(CapitalWatch, Jan. 11, New York) In December, Tesla Inc. (Nasdaq: TSLA) hit its highest monthly rate for China-made car sales since the company started manufacturing in the country three years ago.
The China Passenger Car Association (CPCA) reported Tuesday that the company sold 70,847 cars that were manufactured in China, including 245 for export. The sales totaled almost three times the amount in the same month last year and were 34% higher than November's sales.
According to a statement from Tesla's Gigafactory Shanghai, the facility produced 484,130 cars in 2021, a 235% increase from the previous year and accounting for more than half of Tesla's global yearly deliveries of 936,000.
Gigafactory Shanghai began delivering cars in 2019 and manufactures electric Model 3 sedans and Model Y sport-utility vehicles for both domestic and international markets.
Tesla also reported that the company had exported over 160,000 vehicles to more than 10 markets across Asia and Europe last year, and the Shanghai-made Model 3's export volume exceeded 130,000 units. The Model Y also completed its first year on the Chinese market with sales amounting to 200,131 vehicles.
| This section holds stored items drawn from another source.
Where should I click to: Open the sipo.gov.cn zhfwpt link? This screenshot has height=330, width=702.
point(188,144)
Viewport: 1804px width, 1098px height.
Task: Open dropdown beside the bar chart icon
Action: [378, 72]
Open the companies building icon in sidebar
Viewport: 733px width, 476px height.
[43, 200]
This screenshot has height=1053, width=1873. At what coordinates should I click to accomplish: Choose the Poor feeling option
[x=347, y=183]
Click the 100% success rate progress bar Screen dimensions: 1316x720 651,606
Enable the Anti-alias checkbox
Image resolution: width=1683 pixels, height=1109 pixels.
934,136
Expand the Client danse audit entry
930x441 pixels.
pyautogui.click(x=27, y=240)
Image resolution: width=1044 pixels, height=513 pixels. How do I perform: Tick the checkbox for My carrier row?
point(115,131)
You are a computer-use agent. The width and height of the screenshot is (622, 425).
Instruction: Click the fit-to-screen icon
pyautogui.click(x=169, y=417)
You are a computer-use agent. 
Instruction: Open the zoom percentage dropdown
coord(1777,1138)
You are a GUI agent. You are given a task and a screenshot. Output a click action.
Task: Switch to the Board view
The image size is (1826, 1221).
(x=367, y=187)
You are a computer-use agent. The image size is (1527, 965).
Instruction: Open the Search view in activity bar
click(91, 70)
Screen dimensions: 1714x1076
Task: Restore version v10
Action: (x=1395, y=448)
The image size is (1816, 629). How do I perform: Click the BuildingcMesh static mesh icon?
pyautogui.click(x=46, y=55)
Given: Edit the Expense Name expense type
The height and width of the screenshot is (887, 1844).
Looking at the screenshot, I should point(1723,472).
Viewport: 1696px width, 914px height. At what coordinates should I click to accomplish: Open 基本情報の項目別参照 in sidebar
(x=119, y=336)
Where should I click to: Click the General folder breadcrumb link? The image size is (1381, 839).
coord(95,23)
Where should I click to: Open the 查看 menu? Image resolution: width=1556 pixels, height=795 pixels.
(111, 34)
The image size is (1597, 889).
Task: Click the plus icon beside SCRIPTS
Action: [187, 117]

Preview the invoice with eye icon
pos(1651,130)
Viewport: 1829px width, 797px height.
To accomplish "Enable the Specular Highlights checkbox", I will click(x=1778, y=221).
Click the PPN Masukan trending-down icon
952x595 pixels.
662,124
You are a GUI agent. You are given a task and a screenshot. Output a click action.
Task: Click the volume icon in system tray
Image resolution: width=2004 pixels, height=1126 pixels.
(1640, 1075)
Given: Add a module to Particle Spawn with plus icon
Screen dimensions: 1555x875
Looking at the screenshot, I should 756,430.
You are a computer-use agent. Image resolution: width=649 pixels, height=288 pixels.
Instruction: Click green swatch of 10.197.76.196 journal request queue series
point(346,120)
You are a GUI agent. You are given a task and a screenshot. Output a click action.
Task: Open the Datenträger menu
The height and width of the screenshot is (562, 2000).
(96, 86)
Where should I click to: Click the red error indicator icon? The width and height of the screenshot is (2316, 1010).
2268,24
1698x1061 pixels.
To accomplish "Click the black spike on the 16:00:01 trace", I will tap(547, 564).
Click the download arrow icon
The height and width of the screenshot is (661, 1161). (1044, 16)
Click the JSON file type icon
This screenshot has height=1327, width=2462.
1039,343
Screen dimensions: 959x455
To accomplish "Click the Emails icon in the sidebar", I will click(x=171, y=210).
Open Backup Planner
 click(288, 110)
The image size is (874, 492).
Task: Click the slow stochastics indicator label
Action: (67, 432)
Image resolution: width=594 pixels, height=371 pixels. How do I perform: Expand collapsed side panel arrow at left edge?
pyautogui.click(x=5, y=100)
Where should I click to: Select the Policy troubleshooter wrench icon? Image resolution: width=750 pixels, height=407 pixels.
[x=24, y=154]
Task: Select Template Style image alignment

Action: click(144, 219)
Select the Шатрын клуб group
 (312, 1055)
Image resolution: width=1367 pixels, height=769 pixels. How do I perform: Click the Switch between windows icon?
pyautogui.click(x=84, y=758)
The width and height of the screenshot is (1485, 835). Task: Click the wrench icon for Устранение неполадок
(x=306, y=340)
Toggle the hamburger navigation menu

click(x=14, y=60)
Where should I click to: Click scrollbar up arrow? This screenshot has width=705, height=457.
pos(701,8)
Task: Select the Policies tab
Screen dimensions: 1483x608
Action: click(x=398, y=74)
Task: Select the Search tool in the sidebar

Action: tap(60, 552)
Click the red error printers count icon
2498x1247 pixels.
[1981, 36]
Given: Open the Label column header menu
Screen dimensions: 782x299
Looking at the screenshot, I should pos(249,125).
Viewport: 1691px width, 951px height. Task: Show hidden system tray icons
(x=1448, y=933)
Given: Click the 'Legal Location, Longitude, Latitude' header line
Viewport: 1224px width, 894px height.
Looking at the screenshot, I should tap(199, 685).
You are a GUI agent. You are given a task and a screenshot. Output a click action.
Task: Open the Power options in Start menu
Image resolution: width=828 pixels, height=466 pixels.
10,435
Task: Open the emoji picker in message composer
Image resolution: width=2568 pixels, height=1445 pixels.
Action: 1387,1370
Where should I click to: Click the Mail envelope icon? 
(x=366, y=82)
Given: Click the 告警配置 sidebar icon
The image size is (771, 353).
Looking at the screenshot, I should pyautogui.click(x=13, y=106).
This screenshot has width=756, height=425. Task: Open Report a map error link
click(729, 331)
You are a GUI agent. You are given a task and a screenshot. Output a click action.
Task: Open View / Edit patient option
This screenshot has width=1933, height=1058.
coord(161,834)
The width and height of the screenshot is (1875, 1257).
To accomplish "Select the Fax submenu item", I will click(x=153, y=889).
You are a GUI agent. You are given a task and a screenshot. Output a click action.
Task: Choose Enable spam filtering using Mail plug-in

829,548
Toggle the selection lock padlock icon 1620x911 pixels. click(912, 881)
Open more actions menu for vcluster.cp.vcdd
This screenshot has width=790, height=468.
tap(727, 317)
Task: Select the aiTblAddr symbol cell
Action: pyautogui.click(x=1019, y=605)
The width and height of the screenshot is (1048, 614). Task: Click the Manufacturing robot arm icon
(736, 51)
Despite the news, Tesla's stock seemed barely impacted Tuesday. By late afternoon, Tesla shares were trading at $1,059.54 apiece, up just .13% from the previous close.
Tesla has seen a downward trajectory in recent days, with its price falling from $1,200 to as low as $980 despite the news of 87% growth in overall annual deliveries and a record-beating fourth quarter.
On Monday, Goldman Sachs analyst Mark Delaney has raised his price target on Tesla to $1,200, calling the stock a "top pick" for 2022. Morgan Stanley analyst Adam Jonas also issued an optimistic outlook on Tesla and upped his target to $1,300 per share.